#### Activity
With any pictures left out, restate word for word the lines in the listing below from the one holding "Image resolution: width=558" through the last.

━━━━━ Stored data

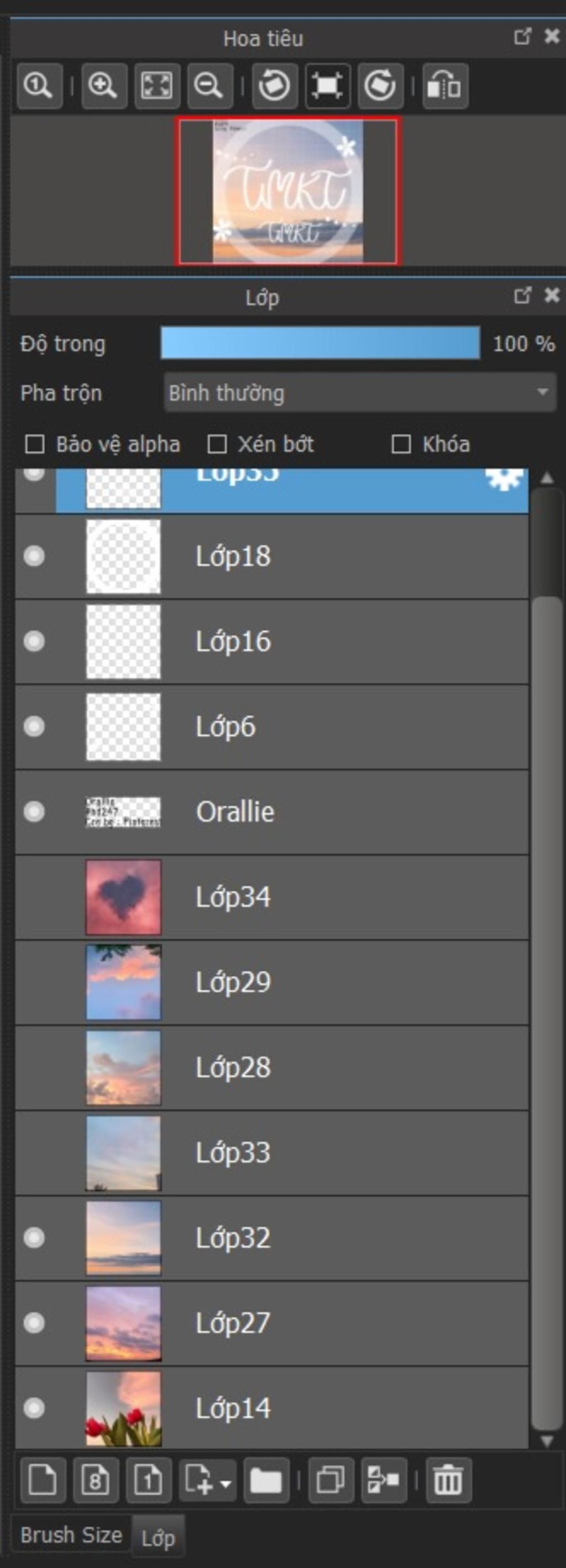Rotate the canvas view left
The height and width of the screenshot is (1568, 566).
tap(275, 86)
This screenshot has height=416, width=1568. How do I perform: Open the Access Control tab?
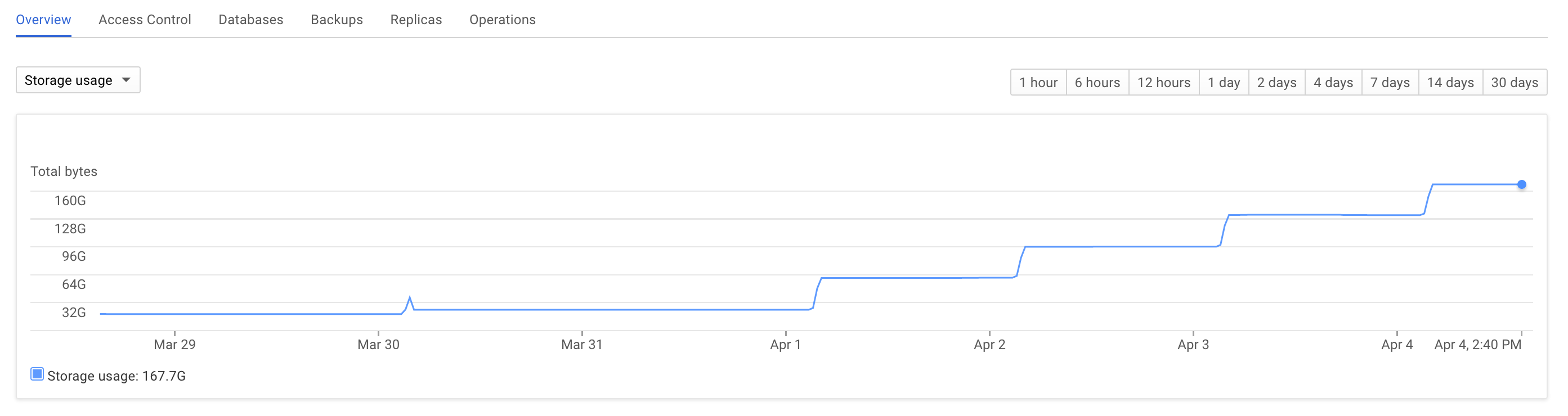tap(145, 20)
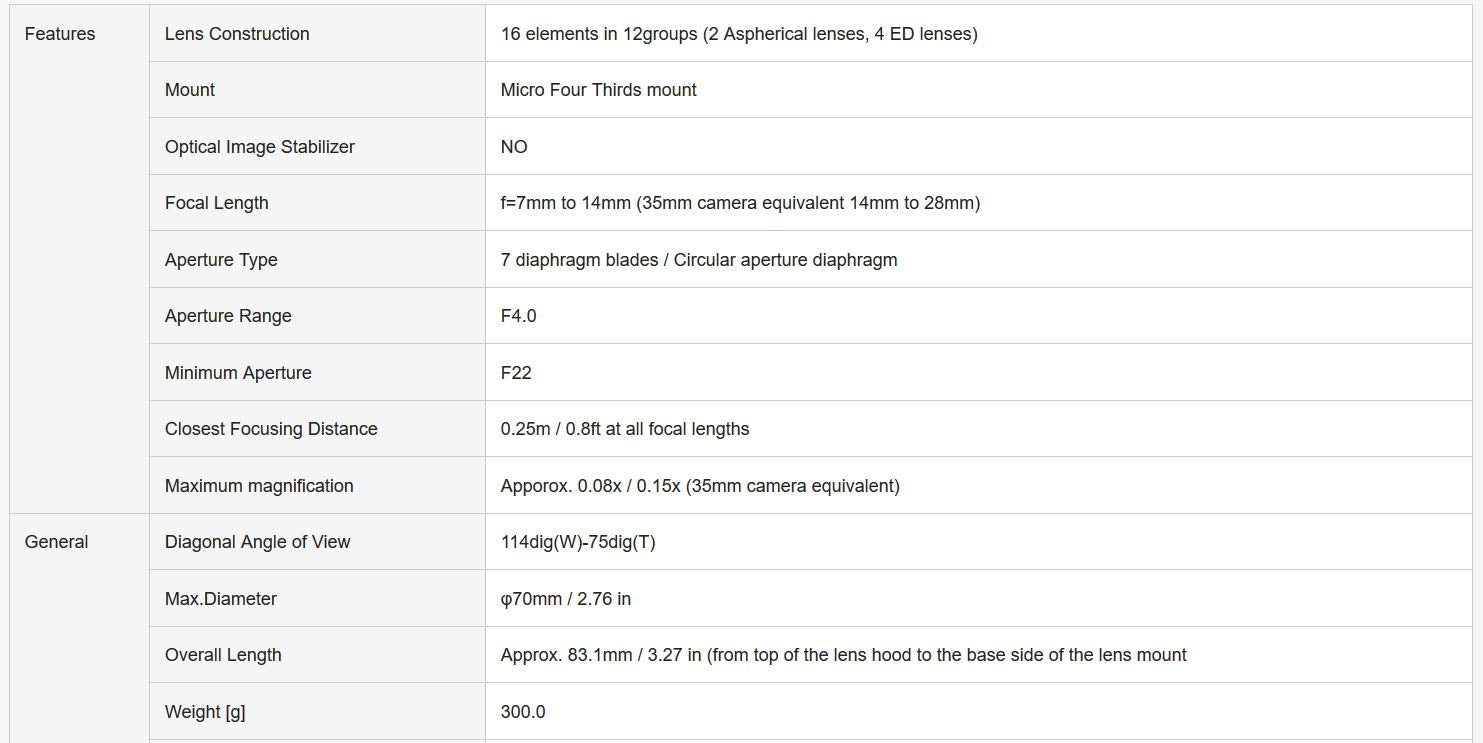1483x743 pixels.
Task: Select the "Micro Four Thirds mount" value
Action: point(598,90)
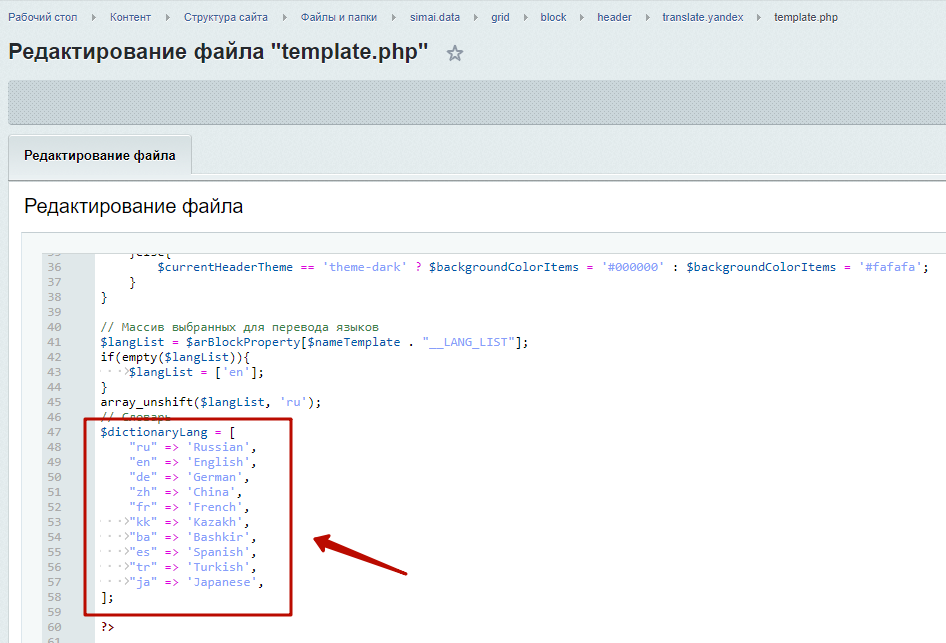Click the 'simai.data' folder breadcrumb
Image resolution: width=946 pixels, height=643 pixels.
coord(437,17)
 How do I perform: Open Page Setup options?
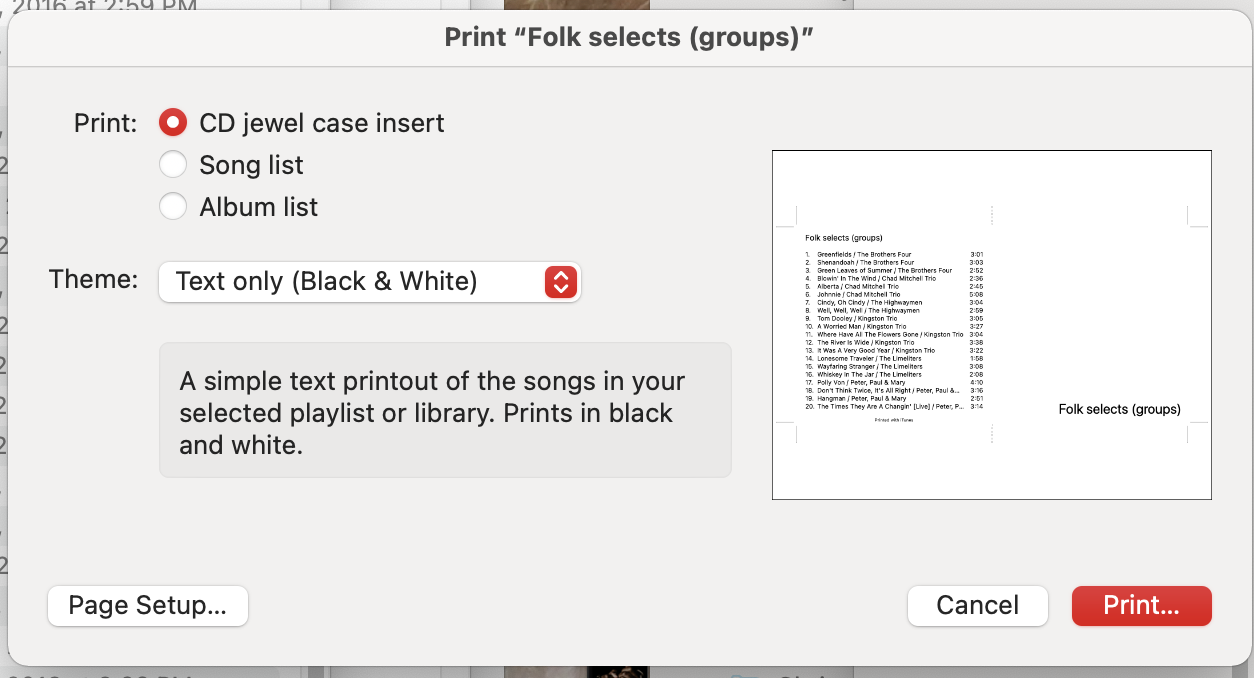coord(147,606)
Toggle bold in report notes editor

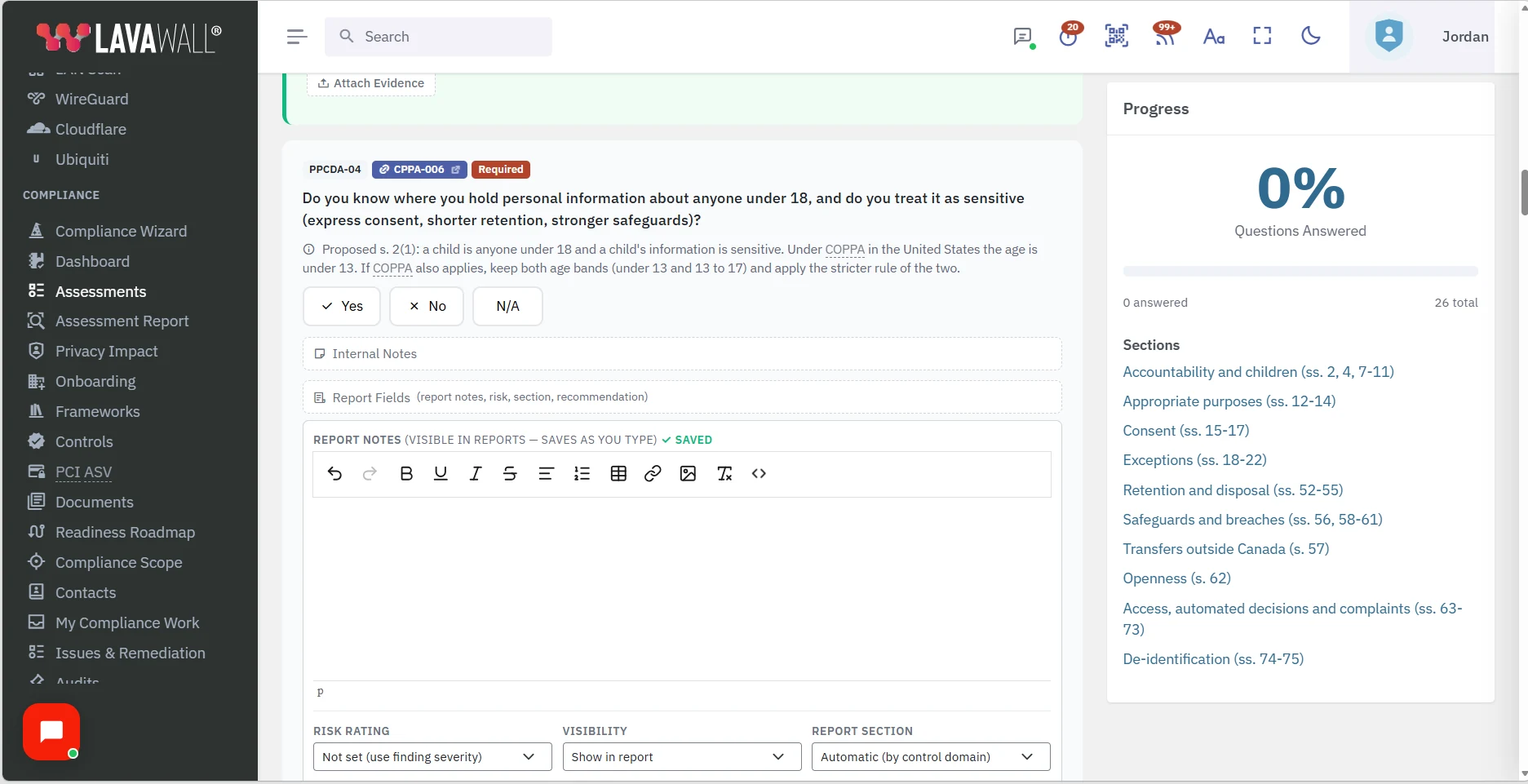coord(406,474)
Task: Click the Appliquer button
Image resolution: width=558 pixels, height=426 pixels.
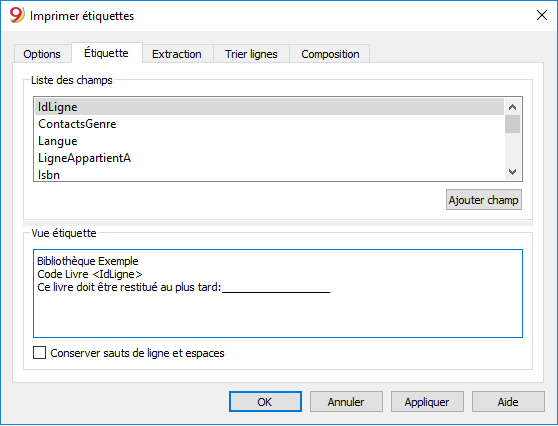Action: 427,402
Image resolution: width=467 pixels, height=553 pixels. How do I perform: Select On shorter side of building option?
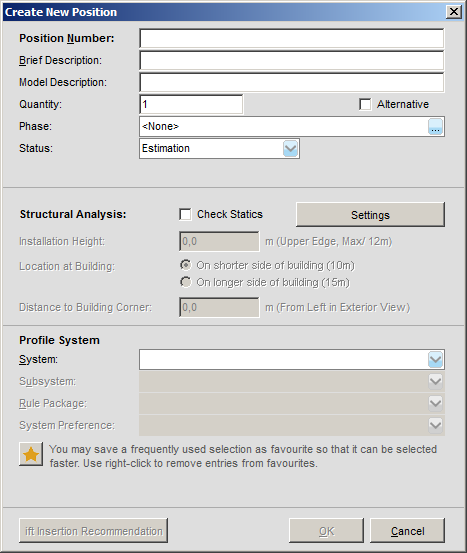point(186,265)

━━━━━━━━━━

#### Written solution
Image resolution: width=558 pixels, height=426 pixels.
Action: 427,402
Image resolution: width=467 pixels, height=553 pixels. How do I perform: Select On shorter side of building option?
point(186,265)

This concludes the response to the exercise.